Limitations & Future Work

  • Validation is confined to PointNav tasks; whether it generalizes to more complex tasks such as ObjectNav or language-guided navigation remains unclear.
  • Long-term planning capabilities are still insufficient—the "tunnel vision" issue persists, where the agent fails to perform high-level geometric reasoning like humans.
  • Performance drops heavily when replacing AMCL with visual localization, suggesting that precise localization capabilities do not fully emerge from RL training.
  • The analytical methods are inherently post-hoc probing and ablation, which cannot fully establish causal relationships.
  • Real-world testing is limited to a single building environment; cross-scene generalization remains unverified.
  • Despite its elegance, the "Distance to belief" metric relies on linear assumptions of perturbation responses, which may fail in highly non-linear policies.
  • The scale of 262 real episodes still limits the confidence level of the statistical conclusions.
  • The action space design (28 discrete velocity pairs) may limit the behavioral flexibility of the agent.

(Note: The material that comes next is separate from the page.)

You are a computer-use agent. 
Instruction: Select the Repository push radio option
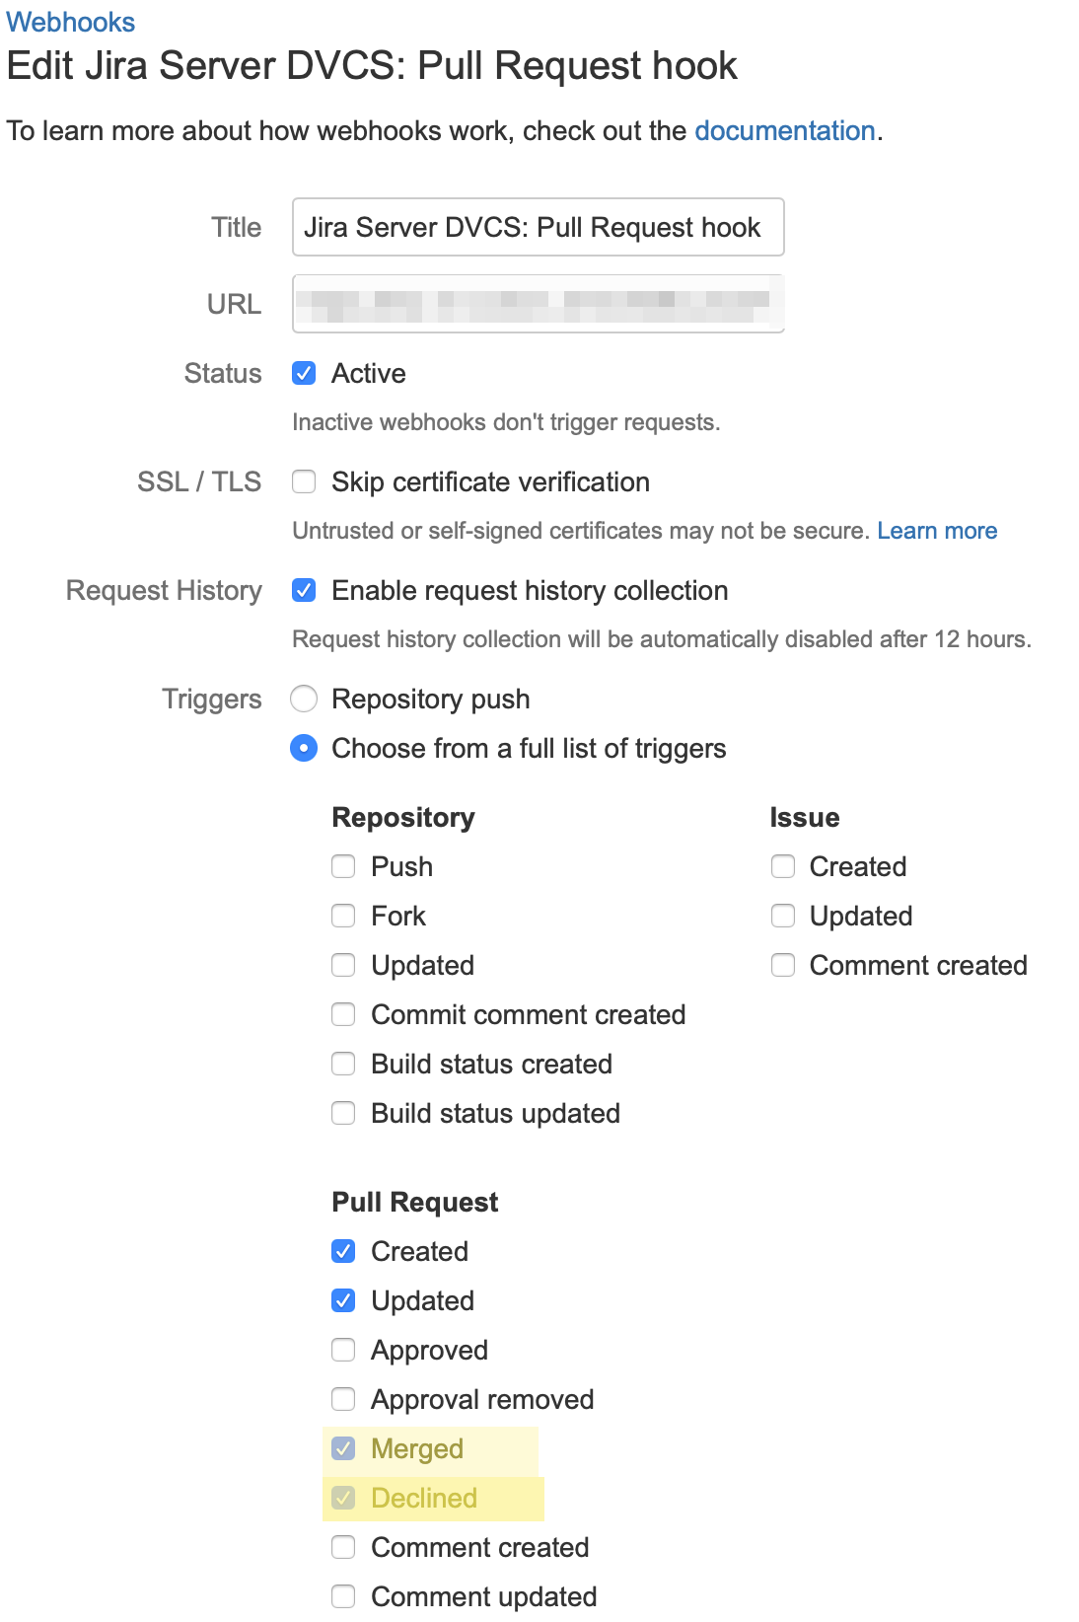click(304, 699)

  • Continuous action spaces are worth exploring.
  • The potential of integrating foundation models (such as VC-1, R3M) remains unexplored.
  • The capacity of GRU hidden states may limit the completeness of scene memory.
  • Larger hidden states or Transformer-based architectures are worth exploring.
  • Probing methods only reveal correlations and cannot prove causality.
  • Generalization in multi-story buildings or open spaces has not been validated.
  • Modeling of sensor noise may not be fully comprehensive, as only limited types of disturbances were considered.
  • Future work could incorporate semantic or topological maps to enhance the agent's high-level planning capabilities.